The plans will increase also the threshold number of cases in countries from which all travel is allowed – subject to quarantine or testing – from 25 infections per 100,000 people to 100. This, the proposals note, is still far below the EU average of more than 420 per 100,000.

The measures will not affect current rules on essential travel or EU citizens and long-term residents and their families.

What is the EU’s certificate?

Last week, European lawmakers approved plans for an EU-wide digital pass to restart travel in time for the summer holidays.

Key to the certificate is a QR code – a machine-readable graphic code made up of black and white squares – that contains personal data and the EU’s Commission says it will be safe and secure. It is working with the World Health Organization (WHO) to ensure the certificate is recognised beyond Europe.

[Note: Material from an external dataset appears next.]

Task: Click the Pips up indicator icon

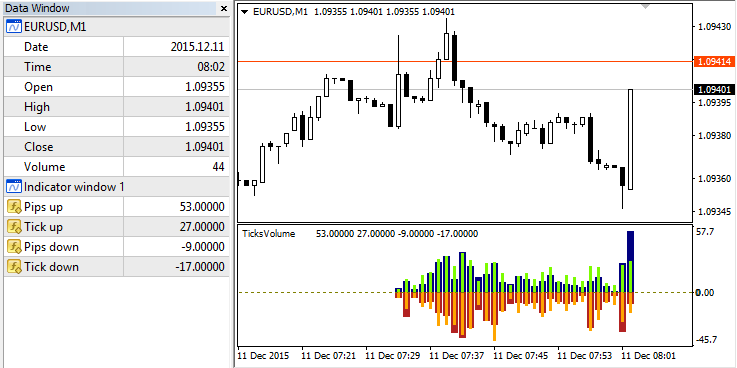Action: 14,207
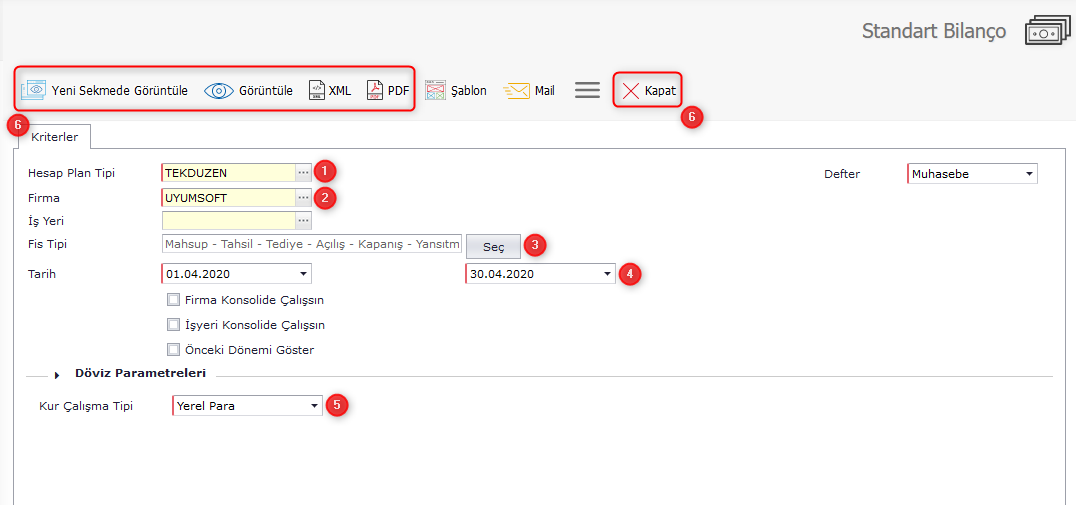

The 27 member states also want to include non-EU countries such as Norway, Iceland and Switzerland, with officials saying earlier this week that vaccinated travellers from the US may also be able to visit Europe this summer.

However, practical concerns remain, including questions over how long immunity lasts after an infection and whether further jabs will be needed amid the rapid spread of more contagious Covid variants.

Other issues include what data would be used to prove an individual was not infected with coronavirus and privacy concerns.

A number of countries have already begun unveiling their own passes as they reopen.

In Denmark, the Coronapas app is being used to allow customers who have been vaccinated or recovered from an infection to enter bars, restaurants and museums.

A similar scheme in Israel, which has one of the highest levels of vaccinations in the world, permits users to access hotels, gyms and theatres. The “Green pass” has also created travel opportunities for Israeli citizens, following deals with Greece and Cyprus.